Tuesday, February 18

Steve Cochran

He was a B movie star, a reckless adventurer and a sexual athlete who was more famous for his shenanigans off screen than he ever was on screen.  In fact those peccadilloes in real life likely contributed to his being shunned in reel life.  Considering the egos of movie stars, one could argue the point that he wanted to rise in the Hollywood echelon, but I'm not so sure.  Cochran loved to play, loved to tempt the fates, loved to mess with people's heads.  He snickered at being a Hollywood bad boy.

He was born in Northern California in 1917 but raised in outdoorsy Wyoming.  As a youth he relished the life of a cowpoke and a jock (with a particular aptitude for basketball).  He discovered a love of acting when he appeared in high school plays and later joined the drama department at the University of Wyoming.  And already the girls were after him, telling him how handsome he was and how good he was in the sack.  And he couldn't get enough of them.  Everyone told him he had a face for the movies, so he quit college and dashed off to Hollywood to stake his claim in the movie business.

His pride was likely quite wounded when he couldn't even manage a screen test.  It took him seven years to get noticed but during those years he still kept his skills sharpened by working in regional theater and doing what odd jobs he could.  Women flocked to him and he would brag about how he could keep scores of eager lasses all happy at the same time.  Women loved his face and he himself loved the fact that he would one day be an honored member in the Big Boy Brigade that included such famous actors as Forrest Tucker, John Ireland and Milton Berle.  (Can you read code?)

















The funny thing is he had to go to New York before the Hollywood types would discover him.  After getting hired for a Broadway play, independent producer Samuel Goldwyn would take a shine to the actor's swarthy, Lothario looks, and sign him to a seven-year contract.  He was on his way... or so it seemed.  He knew one thing for sure... a movie career would have the babes hanging off him.

His fit playing gangsters was so complete that he would forever be typecast in such roles.  Most actors would do all they could to avoid the same roles ad nauseum and perhaps that could be said, too, for Cochran.  The truth is that his life away from the studio was far more interesting to him and warranted most of his attention. 

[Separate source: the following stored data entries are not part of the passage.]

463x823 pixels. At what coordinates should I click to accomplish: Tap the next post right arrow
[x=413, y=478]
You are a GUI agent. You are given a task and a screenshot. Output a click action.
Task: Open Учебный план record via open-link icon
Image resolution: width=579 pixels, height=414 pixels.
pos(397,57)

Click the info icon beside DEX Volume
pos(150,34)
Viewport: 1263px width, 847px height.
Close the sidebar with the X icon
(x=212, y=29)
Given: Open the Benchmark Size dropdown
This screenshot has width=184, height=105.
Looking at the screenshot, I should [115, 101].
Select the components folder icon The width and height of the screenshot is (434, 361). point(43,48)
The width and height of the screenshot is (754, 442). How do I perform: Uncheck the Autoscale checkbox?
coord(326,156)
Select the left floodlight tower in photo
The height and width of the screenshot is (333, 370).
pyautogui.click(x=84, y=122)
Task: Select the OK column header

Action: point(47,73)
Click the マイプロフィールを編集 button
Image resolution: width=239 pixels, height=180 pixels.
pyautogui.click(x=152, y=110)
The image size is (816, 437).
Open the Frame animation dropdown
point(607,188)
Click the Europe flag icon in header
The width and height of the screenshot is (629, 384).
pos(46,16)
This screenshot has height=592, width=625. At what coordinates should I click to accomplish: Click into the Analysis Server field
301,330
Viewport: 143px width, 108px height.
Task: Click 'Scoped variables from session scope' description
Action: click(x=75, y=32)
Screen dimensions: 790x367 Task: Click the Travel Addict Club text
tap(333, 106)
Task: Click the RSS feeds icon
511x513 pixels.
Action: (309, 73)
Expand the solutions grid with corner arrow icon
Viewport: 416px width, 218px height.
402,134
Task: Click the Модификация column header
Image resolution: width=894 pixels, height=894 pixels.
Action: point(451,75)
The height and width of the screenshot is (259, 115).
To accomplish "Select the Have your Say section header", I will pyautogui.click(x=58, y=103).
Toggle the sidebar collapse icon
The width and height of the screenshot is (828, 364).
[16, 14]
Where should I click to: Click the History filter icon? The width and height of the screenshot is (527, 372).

Before long he could phone in his lines as a thug in corny Danny Kaye-Virginia Mayo comedies (The Wonder Man, The Kid from Brooklyn and A Song Is Born).  He would ultimately work with Mayo in three more films, two of which are certainly A-pictures.  They both had costarring roles in Oscars' 1946 best picture, The Best Years of Our Lives, in which both were unsavory types, played to perfection.  Up next was 1949s White Heat, not only containing one of James Cagney's best and most famous performances, but Cochran and Mayo were electric as his right-hand henchman and moll, who were cheating on Cagney behind his back.  Cochran's death scene is delicious, he plays it with great relish.

In White Heat with frequent costar Virginia Mayo















One of my preferred Cochran roles was in 1953s She's Back on Broadway, although clearly a B effort.  He was a troubled Broadway director being forced to work with his ex-girlfriend (Mayo) in a new play.  Despite 4th billing, he was exciting as the male lead.

And what about that billing?  Well, it has a lot to do with how he was regarded in Hollywood.  He turned in good performances and for more reasons than one, you couldn't take your eyes off him.  Unfortunately he didn't appear to take it all as seriously as the top executives thought he should have and he was certainly stuck in a rut playing rats... although soooo good.  He was perhaps dismissed as a randy playboy, a voracious womanizer and now we could add some lurid headlines that would pop up from time to time. 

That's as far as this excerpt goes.